A Burning
By Megha Majumdar
The literal burning of the title happens late at night at a train station, where shadows of men are seen
fleeing while one after another train car is lit ablaze. More than a hundred are left dead.
Meanwhile, in a nearby slum, a young woman named Jivan is pondering this atrocity. When her previous Facebook posts on the incident fail to garner enough likes as she wanted, Jivan reposts a video of a weeping woman who declares that police were at the seen and failed to act and so isn't the state just as much a terrorist as the people who lit the flames in the first place.
Jivan, it is clear, is striving, hoping for more. She has dropped out of school for a clerk job at a fancy clothing store, where she brings home her family's first steady income in a long while. She wants to be seen, to be somebody.

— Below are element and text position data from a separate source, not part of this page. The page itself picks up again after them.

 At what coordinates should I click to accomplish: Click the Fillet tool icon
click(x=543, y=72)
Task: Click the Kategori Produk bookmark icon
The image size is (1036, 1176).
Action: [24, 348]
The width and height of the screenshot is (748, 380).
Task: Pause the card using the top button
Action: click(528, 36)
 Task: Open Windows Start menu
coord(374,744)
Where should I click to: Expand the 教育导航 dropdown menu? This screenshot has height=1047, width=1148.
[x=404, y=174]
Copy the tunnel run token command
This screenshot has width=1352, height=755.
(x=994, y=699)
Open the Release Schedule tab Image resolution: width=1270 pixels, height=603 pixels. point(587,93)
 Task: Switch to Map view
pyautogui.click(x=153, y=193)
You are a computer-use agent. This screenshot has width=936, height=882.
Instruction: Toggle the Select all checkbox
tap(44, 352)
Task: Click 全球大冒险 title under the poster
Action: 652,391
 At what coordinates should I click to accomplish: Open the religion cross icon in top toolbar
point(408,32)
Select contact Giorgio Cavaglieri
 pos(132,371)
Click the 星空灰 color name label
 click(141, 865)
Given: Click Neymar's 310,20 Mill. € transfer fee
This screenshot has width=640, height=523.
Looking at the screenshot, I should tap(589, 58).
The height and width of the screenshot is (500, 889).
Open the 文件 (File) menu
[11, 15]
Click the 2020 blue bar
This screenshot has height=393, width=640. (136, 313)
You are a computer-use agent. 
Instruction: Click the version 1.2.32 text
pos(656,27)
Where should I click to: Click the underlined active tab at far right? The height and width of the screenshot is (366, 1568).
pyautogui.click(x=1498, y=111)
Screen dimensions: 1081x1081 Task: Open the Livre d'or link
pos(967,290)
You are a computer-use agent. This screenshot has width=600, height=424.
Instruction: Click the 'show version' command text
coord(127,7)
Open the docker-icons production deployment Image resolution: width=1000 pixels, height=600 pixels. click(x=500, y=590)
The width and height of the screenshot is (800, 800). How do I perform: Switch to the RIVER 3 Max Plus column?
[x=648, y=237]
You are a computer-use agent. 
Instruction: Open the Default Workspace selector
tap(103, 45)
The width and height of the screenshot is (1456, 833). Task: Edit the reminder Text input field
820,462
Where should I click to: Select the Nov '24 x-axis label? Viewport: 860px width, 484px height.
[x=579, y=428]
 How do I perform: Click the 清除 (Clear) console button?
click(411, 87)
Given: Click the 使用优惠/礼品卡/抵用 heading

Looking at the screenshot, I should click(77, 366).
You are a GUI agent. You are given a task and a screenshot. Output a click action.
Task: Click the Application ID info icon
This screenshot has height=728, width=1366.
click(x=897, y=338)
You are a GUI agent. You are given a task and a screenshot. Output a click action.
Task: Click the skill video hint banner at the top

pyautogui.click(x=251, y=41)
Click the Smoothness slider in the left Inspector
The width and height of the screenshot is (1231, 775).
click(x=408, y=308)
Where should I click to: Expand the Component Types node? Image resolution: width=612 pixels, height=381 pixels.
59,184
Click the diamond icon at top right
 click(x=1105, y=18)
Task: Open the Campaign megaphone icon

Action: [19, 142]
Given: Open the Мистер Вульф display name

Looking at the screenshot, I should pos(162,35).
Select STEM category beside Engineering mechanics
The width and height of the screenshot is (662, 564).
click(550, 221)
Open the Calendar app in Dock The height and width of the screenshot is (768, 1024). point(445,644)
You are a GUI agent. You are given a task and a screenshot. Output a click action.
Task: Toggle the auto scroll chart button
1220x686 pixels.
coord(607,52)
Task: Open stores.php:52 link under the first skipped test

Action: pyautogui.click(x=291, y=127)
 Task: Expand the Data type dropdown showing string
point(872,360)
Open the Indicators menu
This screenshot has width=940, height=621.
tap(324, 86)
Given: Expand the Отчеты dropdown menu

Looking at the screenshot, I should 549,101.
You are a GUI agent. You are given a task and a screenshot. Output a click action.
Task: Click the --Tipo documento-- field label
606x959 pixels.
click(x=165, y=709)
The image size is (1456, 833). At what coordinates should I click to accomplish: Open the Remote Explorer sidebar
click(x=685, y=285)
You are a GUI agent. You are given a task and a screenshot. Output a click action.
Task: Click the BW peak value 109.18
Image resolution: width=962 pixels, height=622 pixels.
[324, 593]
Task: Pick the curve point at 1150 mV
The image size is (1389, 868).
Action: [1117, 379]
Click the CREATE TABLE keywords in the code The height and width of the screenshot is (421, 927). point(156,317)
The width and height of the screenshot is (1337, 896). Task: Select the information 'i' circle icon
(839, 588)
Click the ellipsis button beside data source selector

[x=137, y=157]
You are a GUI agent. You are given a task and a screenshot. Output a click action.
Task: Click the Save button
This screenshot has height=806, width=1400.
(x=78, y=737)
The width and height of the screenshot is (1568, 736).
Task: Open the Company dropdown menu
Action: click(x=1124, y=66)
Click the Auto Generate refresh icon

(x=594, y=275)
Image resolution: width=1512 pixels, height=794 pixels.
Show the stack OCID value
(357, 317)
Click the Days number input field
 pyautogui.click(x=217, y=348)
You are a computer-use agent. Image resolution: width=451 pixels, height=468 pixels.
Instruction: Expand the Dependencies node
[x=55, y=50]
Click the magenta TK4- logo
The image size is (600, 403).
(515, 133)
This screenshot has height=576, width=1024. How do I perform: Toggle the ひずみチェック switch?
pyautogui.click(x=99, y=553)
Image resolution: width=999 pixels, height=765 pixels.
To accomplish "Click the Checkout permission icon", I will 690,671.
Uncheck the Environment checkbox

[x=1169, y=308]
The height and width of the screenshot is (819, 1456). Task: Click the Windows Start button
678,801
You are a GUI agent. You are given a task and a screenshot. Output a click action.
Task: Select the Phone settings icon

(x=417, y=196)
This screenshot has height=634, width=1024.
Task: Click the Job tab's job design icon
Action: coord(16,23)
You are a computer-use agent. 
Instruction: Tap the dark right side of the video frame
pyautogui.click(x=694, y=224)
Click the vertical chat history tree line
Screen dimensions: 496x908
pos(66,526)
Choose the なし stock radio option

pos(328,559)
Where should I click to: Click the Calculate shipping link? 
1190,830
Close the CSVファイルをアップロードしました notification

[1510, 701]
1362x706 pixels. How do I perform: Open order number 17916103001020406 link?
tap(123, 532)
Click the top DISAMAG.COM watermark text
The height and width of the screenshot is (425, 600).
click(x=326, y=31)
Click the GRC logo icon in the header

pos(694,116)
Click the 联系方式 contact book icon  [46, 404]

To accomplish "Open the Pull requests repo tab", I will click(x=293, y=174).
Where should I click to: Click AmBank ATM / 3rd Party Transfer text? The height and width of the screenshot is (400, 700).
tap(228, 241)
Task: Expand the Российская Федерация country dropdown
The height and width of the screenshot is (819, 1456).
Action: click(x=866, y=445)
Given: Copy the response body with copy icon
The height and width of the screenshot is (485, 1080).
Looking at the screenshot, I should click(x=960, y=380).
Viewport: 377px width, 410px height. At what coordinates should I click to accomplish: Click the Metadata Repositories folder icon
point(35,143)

But, it seems, in modern India, Muslims are not destined to be somebodys.
Because, due to her post or some other motivation, Jivan is arrested for the crime that she has nothing to do with. The poor, Muslim girl becomes a scapegoat for the nation, a charade of justice that fools enough people.
Along the way, Jivan's fall allows others to rise. There is her former physical education teacher, PT Sir, who parlays testimony as the accused's former teacher into a plum job with a rising nationalist political party. And Lovely, a hijra -- which, based on some quick research, I think is an Indian term for someone who is transgendered -- follows a similar path to a starring role in a new movie. Both make the conscious decision to quicken injustice for Jivan for a better life for themselves.
There is a cruel irony running in the background. The nationalist political party to which PT Sir belongs, and which wins election amidst Jivan's trial, preaches service to the state, subordinating the self for the good of all. But is self-service that leads party leaders to doom Jivan to what they know is an unjust fate. It is a commentary not just on India but the facade of the zero-sum game that many seem to think they must play to get ahead throughout the world.
As a reader, I will say this was a difficult but mesmerizing one to get through. You are sympathetic to each character in their striving. But it is Jivan with whom your loyalty lies, and it is hard, at the outset, to imagine anything but justice coming her way. That it doesn't is a gut punch that will be a bit hard to recover from.